▶ PAGE
Applying Simpson’s rule for approximating the integration in (2.11) yields

$$\begin{aligned} \int _0^{2\tau }\cos {\big (\theta _l(2\tau -\omega )\big )}\widehat{(f_M^{n-1})}_l(\omega )d\omega\approx & {} \frac{\tau }{3}\Big [\cos {(2\theta _l\tau )}\widehat{(f_M^{n-1})}_l(0)\nonumber \\{} & {} +4\cos {(\theta _l\tau )}\widehat{(f_M^n)}_l(0)+\widehat{(f_M^{n+1})}_l(0)\Big ]. \end{aligned}$$
(2.12)

▶ SUPPLIED MATERIAL

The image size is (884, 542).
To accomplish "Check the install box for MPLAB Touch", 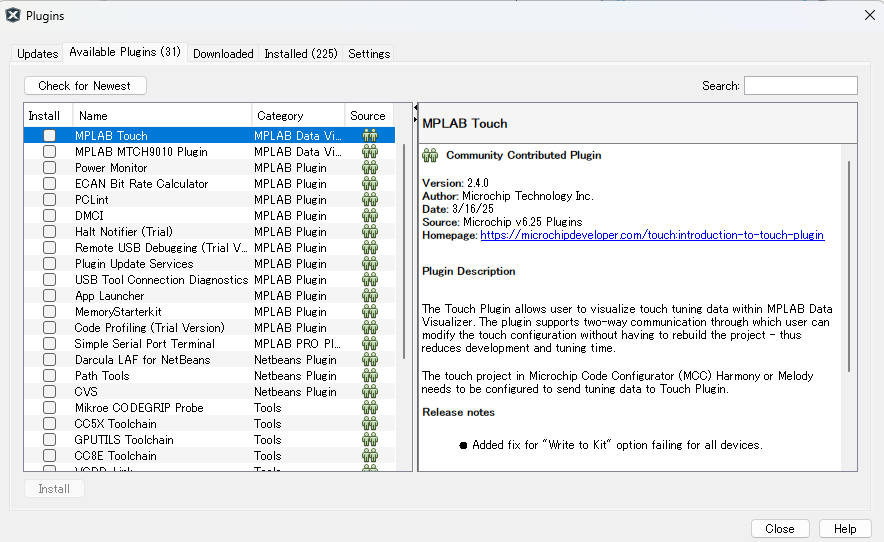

▶ WHAT THIS EXERCISE ASKS
1. Answer from the excerpt, one line each: (a) Which rule is used for the approximation? (b) Which numbered equation holds the integration being approximated? (c) What number labels the resulting formula?
2. Does each statement agree with the excerpt? Answer yes or no, and quote the words that decide it.
(a) The trapezoidal rule is applied to the integration.
(b) The integration being approximated is the one in (2.11).
(c) The resulting approximation is labeled (2.13).

▶ RESPONSES BY TASK
1.
(a) Simpson’s rule
(b) (2.11)
(c) (2.12)

2.
(a) No: "Applying Simpson’s rule"
(b) Yes: "approximating the integration in (2.11)"
(c) No: "(2.12)"